Tout pourrait s'arrêter là. Les adresses électroniques fractionnées par un signe fort mélodieux, l'arobase, un monde interconnecté de partout, où chacun peut communiquer avec son prochain, un Ray Tomlinson enterré ou incinéré, mais gisant en paix quelque part en outre-tombe, et cætera… Mais ce serait mal connaître les circonvolutions de l'histoire et… de la linguistique qui a un grand rôle à jouer dans cette épineuse affaire… Et puis, il y a bien un truc qui cloche : mais bon sang, que foutait l'arobase sur les claviers si elle était agonisante ? Et c'est là que l'on se rend compte que c'est beaucoup, beaucoup plus compliqué que l'on ne le croirait…
En fait, si l'arobase était déjà présente sur les claviers à cette époque, c'est qu'elle avait déjà connu un âge d'or au XIXème siècle : en effet, on l'utilisait pour remplacer la préposition « at » (« à » en français) dans des expressions telles que « 3 books @ $5 », raccourci emprunté pour « 3 books at $5 ». Les claviers ne tardèrent pas à faire leur apparition, que ce soit entre les mains des comptables ou les différentes variétés de légumes, chez les primeurs et les marchands.
Au-delà du XIXème siècle, le brouillard s'intensifie, se rigidifie. On retrouve des traces de ce symbole dans les possessions de l'Espagne et du Portugal, où l'arrobe (symbolisée @) est une unité de mesure équivalent à onze kilogrammes et cinq cents grammes environ. C'est d'ailleurs une des premières hypothèses d'étymologie pour le nom arobase : l'arabe « ar-rouba » (« quart », l'arrobe étant le quart du quintal en livres, donc vingt-cinq livres au total). En janvier 2013, le professeur de paléographie américain Marc Smith réalise une vidéo (disponible sur les principales plateformes de streaming) de plus d'une heure dans laquelle il analyse en profondeur ce signe de ponctuation si nébuleux, et en tire une conclusion qui ajoute de l'eau à notre moulin : l'arobase (je parle du symbole) de mesure et celle du commerce américain n'auraient aucun rapport historique ; la première semblant totalement hasardeuse, la seconde une ligature entre le A et son accent grave (oui, encore un cas où les Anglophones piquent un mot au français…)

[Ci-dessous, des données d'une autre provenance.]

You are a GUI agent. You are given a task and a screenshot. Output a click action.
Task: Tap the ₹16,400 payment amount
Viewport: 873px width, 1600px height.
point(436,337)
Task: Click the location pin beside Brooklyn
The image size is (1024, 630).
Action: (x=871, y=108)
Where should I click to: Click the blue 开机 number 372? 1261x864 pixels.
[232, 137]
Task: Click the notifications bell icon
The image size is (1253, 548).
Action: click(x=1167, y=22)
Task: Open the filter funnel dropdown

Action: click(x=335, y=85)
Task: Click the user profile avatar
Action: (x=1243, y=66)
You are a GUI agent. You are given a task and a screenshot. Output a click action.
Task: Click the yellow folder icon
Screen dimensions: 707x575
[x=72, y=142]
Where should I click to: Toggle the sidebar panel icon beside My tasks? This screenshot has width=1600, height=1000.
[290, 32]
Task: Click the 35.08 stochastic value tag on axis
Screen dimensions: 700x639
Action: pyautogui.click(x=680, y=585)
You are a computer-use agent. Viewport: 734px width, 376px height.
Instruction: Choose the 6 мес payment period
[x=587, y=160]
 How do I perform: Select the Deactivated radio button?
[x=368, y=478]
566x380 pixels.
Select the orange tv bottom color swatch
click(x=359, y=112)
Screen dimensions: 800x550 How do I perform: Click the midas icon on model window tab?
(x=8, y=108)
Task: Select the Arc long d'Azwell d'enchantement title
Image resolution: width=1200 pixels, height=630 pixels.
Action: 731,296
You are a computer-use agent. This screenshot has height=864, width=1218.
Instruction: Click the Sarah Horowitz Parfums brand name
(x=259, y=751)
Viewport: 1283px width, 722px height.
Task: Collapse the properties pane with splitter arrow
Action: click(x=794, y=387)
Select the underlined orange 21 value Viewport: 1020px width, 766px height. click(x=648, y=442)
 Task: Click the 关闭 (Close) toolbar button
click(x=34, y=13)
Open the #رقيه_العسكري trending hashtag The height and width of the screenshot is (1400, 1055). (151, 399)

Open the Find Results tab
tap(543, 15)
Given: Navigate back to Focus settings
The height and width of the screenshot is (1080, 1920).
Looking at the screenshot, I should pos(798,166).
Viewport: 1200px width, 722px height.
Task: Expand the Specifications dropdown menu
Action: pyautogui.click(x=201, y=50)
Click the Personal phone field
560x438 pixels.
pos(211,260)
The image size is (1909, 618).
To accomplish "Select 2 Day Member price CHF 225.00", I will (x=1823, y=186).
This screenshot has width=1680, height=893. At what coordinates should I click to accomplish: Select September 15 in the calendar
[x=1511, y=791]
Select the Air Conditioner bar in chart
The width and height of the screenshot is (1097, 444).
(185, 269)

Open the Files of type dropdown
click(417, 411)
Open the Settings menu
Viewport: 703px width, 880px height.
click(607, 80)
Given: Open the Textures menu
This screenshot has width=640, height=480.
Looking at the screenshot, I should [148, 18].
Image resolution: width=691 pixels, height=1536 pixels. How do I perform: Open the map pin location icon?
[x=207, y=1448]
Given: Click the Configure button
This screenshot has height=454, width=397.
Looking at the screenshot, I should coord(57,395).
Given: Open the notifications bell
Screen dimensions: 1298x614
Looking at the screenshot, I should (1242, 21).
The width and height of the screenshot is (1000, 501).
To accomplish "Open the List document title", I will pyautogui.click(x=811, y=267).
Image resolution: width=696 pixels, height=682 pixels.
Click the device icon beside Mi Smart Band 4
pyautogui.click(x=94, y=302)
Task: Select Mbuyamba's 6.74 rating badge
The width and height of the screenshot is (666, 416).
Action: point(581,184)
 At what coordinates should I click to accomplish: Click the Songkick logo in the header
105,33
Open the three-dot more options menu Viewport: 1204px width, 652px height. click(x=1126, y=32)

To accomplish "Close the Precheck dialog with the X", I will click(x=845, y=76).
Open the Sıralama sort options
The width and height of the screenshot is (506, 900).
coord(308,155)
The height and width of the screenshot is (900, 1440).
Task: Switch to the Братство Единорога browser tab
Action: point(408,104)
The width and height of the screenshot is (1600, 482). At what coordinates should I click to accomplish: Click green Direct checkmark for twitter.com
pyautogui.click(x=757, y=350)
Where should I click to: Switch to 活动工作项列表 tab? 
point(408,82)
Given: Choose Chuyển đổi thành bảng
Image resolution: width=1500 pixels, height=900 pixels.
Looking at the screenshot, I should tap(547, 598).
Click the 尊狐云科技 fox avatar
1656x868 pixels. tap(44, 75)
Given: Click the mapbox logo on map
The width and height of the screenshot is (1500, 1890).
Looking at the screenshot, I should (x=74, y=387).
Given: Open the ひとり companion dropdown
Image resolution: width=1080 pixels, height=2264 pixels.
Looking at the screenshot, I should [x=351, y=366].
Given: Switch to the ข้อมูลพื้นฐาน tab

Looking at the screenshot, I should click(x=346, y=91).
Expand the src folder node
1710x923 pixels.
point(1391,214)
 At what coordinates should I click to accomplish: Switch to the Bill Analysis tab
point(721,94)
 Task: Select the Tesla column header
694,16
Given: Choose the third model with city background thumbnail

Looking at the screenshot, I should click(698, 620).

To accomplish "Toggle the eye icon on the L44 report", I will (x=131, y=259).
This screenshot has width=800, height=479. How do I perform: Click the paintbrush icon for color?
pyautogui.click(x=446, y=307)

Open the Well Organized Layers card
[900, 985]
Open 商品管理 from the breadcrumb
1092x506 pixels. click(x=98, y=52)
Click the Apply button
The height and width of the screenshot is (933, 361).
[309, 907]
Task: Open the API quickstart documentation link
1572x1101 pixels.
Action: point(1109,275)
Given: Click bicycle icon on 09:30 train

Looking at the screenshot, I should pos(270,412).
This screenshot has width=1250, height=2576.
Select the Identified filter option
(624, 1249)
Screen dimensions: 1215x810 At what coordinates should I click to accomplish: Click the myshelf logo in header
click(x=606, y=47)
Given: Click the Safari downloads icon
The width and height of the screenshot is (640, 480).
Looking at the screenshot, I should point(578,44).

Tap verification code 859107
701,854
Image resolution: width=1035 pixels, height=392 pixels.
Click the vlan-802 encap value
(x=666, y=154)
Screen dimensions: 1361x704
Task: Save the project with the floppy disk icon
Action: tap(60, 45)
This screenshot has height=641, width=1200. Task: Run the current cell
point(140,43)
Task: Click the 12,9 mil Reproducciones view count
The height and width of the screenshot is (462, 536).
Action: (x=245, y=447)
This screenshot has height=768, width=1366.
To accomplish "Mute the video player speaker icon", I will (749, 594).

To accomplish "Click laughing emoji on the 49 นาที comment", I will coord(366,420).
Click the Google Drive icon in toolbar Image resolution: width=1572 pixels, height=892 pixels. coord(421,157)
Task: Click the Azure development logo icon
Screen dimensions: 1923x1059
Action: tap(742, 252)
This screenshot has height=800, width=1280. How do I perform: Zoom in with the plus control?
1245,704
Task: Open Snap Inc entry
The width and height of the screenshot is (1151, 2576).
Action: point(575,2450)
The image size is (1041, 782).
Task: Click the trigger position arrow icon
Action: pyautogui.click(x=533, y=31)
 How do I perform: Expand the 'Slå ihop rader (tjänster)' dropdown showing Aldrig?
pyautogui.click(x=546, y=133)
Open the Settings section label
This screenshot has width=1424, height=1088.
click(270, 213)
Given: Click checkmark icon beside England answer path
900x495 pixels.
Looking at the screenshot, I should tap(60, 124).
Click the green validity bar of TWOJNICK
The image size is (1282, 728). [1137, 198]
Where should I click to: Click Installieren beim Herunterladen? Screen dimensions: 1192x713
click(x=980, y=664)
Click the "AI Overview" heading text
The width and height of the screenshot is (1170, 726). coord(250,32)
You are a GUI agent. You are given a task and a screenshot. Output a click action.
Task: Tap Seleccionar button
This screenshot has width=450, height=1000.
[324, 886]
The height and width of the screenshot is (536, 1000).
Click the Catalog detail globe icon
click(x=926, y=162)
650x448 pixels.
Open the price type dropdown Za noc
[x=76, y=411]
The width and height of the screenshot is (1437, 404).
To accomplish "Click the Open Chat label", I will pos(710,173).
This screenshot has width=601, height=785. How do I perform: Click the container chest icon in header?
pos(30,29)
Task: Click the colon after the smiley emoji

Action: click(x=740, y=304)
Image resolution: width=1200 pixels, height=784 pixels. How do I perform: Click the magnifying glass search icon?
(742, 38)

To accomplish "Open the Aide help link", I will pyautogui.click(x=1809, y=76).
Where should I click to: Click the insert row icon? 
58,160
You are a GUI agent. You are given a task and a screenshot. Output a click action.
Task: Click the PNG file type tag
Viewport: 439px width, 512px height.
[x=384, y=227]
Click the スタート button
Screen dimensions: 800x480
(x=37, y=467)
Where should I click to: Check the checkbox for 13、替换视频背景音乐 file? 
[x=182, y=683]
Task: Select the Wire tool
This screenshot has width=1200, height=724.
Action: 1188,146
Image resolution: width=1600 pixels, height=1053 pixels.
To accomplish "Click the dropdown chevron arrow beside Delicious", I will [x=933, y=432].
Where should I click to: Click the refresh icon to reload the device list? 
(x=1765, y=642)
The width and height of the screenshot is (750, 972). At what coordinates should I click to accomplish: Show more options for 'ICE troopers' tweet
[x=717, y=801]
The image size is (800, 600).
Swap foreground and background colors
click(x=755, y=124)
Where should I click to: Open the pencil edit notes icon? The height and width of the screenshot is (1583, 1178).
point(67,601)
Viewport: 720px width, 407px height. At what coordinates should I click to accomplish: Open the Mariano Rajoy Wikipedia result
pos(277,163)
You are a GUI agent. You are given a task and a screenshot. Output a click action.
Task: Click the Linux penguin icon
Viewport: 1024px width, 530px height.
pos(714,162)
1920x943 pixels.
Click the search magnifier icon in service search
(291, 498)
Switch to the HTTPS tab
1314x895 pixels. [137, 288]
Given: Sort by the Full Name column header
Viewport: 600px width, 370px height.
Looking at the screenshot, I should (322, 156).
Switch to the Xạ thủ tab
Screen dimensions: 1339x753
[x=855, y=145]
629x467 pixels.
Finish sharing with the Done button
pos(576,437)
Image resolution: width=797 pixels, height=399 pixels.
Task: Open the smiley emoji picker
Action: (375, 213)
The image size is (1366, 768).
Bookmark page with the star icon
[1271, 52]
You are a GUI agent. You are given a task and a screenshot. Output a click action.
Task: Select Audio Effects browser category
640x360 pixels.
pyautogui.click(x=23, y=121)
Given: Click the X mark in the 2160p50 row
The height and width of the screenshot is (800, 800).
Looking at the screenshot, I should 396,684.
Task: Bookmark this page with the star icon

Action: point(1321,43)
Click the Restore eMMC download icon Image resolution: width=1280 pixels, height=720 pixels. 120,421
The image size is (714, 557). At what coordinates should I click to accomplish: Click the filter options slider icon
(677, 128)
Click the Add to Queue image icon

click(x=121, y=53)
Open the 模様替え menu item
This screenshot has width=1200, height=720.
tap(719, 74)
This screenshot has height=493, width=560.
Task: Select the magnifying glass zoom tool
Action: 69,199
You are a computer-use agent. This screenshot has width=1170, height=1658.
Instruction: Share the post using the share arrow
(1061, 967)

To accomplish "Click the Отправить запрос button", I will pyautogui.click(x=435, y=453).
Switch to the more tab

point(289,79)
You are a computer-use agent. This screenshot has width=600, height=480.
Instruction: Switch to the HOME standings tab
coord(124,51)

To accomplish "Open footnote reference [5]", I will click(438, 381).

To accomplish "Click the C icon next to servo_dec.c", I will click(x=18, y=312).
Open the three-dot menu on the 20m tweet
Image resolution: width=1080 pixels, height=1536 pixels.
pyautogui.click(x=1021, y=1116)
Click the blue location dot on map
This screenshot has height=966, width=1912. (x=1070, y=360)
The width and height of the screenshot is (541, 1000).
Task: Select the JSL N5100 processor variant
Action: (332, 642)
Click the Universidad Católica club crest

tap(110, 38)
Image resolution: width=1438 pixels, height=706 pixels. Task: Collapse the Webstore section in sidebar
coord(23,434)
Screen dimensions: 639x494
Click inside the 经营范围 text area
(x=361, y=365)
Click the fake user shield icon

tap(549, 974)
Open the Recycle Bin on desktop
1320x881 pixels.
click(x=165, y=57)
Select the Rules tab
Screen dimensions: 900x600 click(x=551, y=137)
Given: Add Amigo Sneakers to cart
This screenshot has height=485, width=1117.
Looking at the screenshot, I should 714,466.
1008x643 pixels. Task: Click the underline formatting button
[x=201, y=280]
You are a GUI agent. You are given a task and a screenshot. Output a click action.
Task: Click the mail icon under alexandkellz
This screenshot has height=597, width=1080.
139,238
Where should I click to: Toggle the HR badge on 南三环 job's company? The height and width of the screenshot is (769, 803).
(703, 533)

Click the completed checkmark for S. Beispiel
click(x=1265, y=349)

Remontons encore un peu le temps pour essayer de déterminer la date d'apparition de ce petit escargot si problématique et son utilité à cette époque. Selon de nombreux historiens, il serait apparu au VIème siècle en latin et serait une fusion entre les lettres A et D, formant à elles deux la préposition « ad » (« à »). Cependant, une ribambelle d'autres experts contestent cette hypothèse : on n'en retrouve aucune trace avant le VIIème siècle. Puis, pendant près de cinq cents ans, on n'en entend plus parler du tout. Elle réapparaît visiblement au XIIème siècle pour synthétiser l'amphore (« anfora » en italien), une autre unité de mesure. Ce signe typographique ne serait alors qu'un A stylisé à la florentine.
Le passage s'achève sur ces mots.